Komisioner Badan Nasional Sertifikasi Profesi (BNSP) Pusat Bachtiar Sirajuddin mengatakan, keberadaan LSP KS menjadi sebuah berkah yang memiliki tantangan berat. Sebab, lembaga ini akan menanggung amanah untuk melakukan sertifikasi profesi terhadap sumber daya manusia (SDM) di lembaga keuangan syariah bukan hanya perbankan, melainkan juga menyasar pihak asuransi, perusahaan penjaminan, hingga pengelolaan zakat.

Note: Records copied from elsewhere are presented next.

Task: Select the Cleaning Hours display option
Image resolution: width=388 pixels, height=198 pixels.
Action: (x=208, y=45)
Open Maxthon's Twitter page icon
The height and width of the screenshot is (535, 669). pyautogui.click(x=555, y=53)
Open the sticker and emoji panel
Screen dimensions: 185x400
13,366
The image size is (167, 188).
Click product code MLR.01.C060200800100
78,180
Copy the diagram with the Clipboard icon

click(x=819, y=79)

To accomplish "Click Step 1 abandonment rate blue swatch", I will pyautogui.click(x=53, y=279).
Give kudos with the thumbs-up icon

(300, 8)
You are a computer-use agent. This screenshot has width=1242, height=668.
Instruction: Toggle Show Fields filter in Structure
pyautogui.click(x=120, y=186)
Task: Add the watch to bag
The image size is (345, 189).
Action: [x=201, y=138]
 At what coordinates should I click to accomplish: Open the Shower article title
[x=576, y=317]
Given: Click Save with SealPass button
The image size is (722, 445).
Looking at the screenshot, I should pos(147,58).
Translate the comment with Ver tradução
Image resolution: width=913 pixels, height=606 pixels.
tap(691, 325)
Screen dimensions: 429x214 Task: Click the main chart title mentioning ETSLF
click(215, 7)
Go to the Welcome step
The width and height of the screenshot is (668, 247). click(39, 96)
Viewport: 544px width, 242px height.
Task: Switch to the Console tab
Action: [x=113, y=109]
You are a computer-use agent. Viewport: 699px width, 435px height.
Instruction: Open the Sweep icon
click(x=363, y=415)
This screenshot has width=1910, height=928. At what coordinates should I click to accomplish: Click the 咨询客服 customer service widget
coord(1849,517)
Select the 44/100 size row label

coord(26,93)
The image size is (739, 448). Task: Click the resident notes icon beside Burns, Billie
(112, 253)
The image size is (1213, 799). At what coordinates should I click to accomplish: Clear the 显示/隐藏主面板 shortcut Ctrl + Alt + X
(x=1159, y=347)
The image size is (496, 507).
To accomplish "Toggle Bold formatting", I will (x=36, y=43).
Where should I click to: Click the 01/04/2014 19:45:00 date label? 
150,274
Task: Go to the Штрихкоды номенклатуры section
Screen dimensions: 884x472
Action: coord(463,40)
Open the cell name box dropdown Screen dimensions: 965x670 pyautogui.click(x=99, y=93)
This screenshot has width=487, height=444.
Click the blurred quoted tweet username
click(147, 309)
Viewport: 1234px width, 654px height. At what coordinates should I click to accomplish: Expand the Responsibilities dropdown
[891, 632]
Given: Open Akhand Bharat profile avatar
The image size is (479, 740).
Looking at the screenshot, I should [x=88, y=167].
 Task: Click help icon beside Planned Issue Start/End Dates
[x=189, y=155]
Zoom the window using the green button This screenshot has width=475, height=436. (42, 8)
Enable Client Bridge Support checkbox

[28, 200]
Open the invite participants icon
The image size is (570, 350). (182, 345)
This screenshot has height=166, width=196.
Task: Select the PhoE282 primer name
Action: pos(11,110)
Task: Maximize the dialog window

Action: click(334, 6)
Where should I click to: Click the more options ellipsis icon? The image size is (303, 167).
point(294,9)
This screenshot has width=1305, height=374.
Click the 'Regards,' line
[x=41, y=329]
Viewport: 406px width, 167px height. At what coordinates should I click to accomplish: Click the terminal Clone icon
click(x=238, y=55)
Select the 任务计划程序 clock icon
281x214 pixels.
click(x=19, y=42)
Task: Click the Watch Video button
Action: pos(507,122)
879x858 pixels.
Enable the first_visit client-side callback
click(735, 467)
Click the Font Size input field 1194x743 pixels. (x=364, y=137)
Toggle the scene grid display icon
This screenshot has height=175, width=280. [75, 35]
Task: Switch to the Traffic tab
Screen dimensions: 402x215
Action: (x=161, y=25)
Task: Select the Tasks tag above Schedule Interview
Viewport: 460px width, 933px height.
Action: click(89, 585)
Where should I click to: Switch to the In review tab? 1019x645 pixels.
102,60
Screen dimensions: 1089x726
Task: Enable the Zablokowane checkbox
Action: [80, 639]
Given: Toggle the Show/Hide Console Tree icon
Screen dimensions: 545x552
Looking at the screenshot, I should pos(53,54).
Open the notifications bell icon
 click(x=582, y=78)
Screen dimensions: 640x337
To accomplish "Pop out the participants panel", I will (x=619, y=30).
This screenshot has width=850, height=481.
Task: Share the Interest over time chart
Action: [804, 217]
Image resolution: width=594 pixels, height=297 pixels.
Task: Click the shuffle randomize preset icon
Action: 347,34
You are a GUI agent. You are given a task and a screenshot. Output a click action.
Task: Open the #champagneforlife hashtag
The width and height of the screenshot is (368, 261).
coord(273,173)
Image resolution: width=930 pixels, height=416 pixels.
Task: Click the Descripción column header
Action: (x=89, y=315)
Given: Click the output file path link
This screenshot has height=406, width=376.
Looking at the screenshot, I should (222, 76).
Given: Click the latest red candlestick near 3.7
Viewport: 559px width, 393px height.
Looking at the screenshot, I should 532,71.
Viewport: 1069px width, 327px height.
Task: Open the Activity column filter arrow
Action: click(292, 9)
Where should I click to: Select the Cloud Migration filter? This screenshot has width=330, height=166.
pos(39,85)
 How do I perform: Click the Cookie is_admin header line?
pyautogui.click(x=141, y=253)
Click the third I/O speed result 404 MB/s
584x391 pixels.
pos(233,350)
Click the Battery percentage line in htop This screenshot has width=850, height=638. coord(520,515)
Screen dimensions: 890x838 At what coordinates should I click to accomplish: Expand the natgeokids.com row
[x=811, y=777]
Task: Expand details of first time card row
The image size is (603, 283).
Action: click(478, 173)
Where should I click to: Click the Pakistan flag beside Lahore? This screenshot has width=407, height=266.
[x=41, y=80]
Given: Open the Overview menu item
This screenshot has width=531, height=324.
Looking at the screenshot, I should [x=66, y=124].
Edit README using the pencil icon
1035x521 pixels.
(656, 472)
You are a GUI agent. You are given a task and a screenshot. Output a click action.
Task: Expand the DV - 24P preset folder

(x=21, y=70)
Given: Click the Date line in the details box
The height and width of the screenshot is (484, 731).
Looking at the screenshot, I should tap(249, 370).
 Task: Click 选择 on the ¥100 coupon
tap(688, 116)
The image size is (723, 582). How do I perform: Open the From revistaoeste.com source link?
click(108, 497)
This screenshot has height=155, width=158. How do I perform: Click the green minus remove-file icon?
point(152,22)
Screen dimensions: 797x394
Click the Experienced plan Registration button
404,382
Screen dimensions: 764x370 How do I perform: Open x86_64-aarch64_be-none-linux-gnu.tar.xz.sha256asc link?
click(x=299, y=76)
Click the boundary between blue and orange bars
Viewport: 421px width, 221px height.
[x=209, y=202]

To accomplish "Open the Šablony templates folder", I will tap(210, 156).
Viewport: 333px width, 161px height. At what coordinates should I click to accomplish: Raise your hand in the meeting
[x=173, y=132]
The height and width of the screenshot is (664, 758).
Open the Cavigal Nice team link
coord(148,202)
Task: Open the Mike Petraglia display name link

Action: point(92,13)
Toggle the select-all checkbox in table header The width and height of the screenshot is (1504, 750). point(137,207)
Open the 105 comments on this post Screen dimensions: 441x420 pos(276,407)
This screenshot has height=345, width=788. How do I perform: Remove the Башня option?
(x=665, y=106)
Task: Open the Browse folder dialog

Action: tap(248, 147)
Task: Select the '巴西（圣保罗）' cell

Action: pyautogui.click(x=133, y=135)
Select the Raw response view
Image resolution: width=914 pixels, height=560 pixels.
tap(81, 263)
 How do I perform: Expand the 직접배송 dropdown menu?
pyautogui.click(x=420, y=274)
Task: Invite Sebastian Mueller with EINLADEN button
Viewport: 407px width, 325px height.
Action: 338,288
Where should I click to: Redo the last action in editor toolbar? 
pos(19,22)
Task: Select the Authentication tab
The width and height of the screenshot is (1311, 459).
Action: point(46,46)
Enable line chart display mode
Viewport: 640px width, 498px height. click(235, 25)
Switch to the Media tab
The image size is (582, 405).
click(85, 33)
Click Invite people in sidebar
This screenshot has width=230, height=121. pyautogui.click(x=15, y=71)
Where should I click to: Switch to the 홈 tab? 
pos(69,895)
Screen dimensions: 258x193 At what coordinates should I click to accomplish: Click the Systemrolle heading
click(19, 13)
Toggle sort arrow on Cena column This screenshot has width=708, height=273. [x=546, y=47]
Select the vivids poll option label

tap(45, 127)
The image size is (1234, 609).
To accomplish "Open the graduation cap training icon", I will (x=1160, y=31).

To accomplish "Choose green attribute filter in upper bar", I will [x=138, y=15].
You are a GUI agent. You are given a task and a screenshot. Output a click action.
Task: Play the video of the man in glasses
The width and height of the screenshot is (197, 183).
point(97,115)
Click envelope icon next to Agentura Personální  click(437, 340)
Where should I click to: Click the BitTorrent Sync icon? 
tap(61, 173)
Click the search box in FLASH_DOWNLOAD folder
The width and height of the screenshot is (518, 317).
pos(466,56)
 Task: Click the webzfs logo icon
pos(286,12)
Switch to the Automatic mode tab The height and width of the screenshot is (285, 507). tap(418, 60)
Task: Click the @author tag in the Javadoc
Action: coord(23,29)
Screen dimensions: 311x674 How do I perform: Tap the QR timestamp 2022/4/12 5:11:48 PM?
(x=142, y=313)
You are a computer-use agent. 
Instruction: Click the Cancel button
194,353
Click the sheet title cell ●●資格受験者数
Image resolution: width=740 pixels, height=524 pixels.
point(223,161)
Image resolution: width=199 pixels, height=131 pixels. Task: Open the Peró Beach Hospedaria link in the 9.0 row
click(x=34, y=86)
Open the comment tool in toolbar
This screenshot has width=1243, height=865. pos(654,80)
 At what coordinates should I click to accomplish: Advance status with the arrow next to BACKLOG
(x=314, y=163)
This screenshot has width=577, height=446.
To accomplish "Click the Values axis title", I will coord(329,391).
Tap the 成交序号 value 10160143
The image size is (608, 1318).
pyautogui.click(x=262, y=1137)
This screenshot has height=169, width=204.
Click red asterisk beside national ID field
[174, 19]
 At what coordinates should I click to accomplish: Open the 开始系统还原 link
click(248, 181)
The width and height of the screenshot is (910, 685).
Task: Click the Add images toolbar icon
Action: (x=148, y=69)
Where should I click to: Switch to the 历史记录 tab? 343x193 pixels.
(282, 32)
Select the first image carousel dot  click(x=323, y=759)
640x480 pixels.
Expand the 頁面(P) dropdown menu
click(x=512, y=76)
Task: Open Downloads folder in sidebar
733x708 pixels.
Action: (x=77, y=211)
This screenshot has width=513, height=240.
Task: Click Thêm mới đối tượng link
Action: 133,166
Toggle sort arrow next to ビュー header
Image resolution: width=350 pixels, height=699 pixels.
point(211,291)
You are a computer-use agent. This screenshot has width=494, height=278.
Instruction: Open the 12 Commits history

“Tantangannya bagi LSP KS ini sangat penting untuk membangun SDM yang berkualitas dalam hal keuangan syariah,” kata Bachtiar.

Perbaikan SDM ini akan sangat berpengaruh pada jenjang karier setiap pekerja keuangan syariah ke depannya. Sehingga, LSP KS harus melakukan sertifikasi mengikuti semua standar yang telah ditetapkan bersama, termasuk dengan BNSP.

Bukan hanya melakukan sertifikasi dengan standar yang ada, LSP KS juga wajib meningkatkan mutu sesuai dengan standar ASEAN. Sebab, keuangan syariah saat ini terus berkembang dan banyak negara di ASEAN mulai mengembangkan sistem perekonomian syariah. “Eranya sekarang memasuki Masyarakat Ekonomi ASEAN (MEA). SDM keuangan syariah pun wajib ditingkatkan sesuai dengan perekonomian global,” kata dia.